Copy out every line of the data that follows, exactly.

━━━━━ Records shown ━━━━━

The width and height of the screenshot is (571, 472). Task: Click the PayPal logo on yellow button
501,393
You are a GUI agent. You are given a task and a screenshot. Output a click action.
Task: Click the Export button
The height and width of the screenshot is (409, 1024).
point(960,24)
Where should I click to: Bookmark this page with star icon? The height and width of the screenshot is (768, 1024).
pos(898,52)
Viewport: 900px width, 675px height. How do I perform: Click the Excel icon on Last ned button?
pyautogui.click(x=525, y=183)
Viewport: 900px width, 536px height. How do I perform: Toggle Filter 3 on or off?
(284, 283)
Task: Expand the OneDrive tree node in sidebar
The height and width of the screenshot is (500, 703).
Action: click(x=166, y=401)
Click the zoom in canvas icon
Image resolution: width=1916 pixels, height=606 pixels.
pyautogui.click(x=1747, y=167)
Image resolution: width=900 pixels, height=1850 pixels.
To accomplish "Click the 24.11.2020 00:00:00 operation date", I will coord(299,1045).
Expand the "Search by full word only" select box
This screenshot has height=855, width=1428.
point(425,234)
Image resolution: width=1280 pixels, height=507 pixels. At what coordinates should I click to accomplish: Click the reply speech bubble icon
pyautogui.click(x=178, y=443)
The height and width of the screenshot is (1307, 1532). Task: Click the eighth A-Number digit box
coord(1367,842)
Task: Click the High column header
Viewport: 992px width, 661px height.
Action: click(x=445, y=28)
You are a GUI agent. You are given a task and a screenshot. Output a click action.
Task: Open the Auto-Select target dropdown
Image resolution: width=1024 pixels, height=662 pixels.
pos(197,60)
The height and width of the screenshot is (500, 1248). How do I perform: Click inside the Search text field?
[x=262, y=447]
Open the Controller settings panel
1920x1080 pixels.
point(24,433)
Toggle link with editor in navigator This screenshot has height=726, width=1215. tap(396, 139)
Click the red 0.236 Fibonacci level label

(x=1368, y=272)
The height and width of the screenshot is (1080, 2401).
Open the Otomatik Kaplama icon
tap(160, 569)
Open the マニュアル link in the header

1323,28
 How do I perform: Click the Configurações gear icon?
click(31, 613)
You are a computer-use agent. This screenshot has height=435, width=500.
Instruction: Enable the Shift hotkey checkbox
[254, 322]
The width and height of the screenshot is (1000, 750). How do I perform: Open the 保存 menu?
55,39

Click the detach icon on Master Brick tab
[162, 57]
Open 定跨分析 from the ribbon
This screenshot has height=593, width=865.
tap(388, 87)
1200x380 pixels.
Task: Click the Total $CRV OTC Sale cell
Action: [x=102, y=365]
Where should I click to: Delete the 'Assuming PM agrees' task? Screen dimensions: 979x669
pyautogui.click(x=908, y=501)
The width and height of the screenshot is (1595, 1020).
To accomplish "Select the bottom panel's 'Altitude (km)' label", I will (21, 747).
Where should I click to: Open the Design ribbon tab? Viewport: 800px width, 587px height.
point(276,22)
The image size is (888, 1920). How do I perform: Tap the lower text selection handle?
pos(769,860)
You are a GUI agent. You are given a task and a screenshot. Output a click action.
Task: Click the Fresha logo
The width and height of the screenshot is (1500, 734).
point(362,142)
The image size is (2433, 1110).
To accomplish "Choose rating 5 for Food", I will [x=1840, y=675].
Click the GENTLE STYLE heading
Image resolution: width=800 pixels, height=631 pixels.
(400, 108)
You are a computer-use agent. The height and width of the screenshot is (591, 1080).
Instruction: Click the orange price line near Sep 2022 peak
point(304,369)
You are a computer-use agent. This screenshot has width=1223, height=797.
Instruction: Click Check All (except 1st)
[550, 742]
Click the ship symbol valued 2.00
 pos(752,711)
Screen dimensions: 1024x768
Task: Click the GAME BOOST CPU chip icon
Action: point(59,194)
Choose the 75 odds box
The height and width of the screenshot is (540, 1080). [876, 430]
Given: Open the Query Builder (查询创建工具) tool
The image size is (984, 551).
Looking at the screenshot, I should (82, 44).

━━━━━

## Output
The width and height of the screenshot is (571, 472). Task: Click the PayPal logo on yellow button
501,393
You are a GUI agent. You are given a task and a screenshot. Output a click action.
Task: Click the Export button
The height and width of the screenshot is (409, 1024).
point(960,24)
Where should I click to: Bookmark this page with star icon? The height and width of the screenshot is (768, 1024).
pos(898,52)
Viewport: 900px width, 675px height. How do I perform: Click the Excel icon on Last ned button?
pyautogui.click(x=525, y=183)
Viewport: 900px width, 536px height. How do I perform: Toggle Filter 3 on or off?
(284, 283)
Task: Expand the OneDrive tree node in sidebar
The height and width of the screenshot is (500, 703).
Action: click(x=166, y=401)
Click the zoom in canvas icon
Image resolution: width=1916 pixels, height=606 pixels.
pyautogui.click(x=1747, y=167)
Image resolution: width=900 pixels, height=1850 pixels.
To accomplish "Click the 24.11.2020 00:00:00 operation date", I will coord(299,1045).
Expand the "Search by full word only" select box
This screenshot has height=855, width=1428.
point(425,234)
Image resolution: width=1280 pixels, height=507 pixels. At what coordinates should I click to accomplish: Click the reply speech bubble icon
pyautogui.click(x=178, y=443)
The height and width of the screenshot is (1307, 1532). Task: Click the eighth A-Number digit box
coord(1367,842)
Task: Click the High column header
Viewport: 992px width, 661px height.
Action: click(x=445, y=28)
You are a GUI agent. You are given a task and a screenshot. Output a click action.
Task: Open the Auto-Select target dropdown
Image resolution: width=1024 pixels, height=662 pixels.
pos(197,60)
The height and width of the screenshot is (500, 1248). How do I perform: Click inside the Search text field?
[x=262, y=447]
Open the Controller settings panel
1920x1080 pixels.
point(24,433)
Toggle link with editor in navigator This screenshot has height=726, width=1215. tap(396, 139)
Click the red 0.236 Fibonacci level label

(x=1368, y=272)
The height and width of the screenshot is (1080, 2401).
Open the Otomatik Kaplama icon
tap(160, 569)
Open the マニュアル link in the header

1323,28
 How do I perform: Click the Configurações gear icon?
click(31, 613)
You are a computer-use agent. This screenshot has height=435, width=500.
Instruction: Enable the Shift hotkey checkbox
[254, 322]
The width and height of the screenshot is (1000, 750). How do I perform: Open the 保存 menu?
55,39

Click the detach icon on Master Brick tab
[162, 57]
Open 定跨分析 from the ribbon
This screenshot has height=593, width=865.
tap(388, 87)
1200x380 pixels.
Task: Click the Total $CRV OTC Sale cell
Action: [x=102, y=365]
Where should I click to: Delete the 'Assuming PM agrees' task? Screen dimensions: 979x669
pyautogui.click(x=908, y=501)
The width and height of the screenshot is (1595, 1020).
To accomplish "Select the bottom panel's 'Altitude (km)' label", I will (21, 747).
Where should I click to: Open the Design ribbon tab? Viewport: 800px width, 587px height.
point(276,22)
The image size is (888, 1920). How do I perform: Tap the lower text selection handle?
pos(769,860)
You are a GUI agent. You are given a task and a screenshot. Output a click action.
Task: Click the Fresha logo
The width and height of the screenshot is (1500, 734).
point(362,142)
The image size is (2433, 1110).
To accomplish "Choose rating 5 for Food", I will [x=1840, y=675].
Click the GENTLE STYLE heading
Image resolution: width=800 pixels, height=631 pixels.
(400, 108)
You are a computer-use agent. The height and width of the screenshot is (591, 1080).
Instruction: Click the orange price line near Sep 2022 peak
point(304,369)
You are a computer-use agent. This screenshot has width=1223, height=797.
Instruction: Click Check All (except 1st)
[550, 742]
Click the ship symbol valued 2.00
 pos(752,711)
Screen dimensions: 1024x768
Task: Click the GAME BOOST CPU chip icon
Action: point(59,194)
Choose the 75 odds box
The height and width of the screenshot is (540, 1080). [876, 430]
Given: Open the Query Builder (查询创建工具) tool
The image size is (984, 551).
Looking at the screenshot, I should (82, 44).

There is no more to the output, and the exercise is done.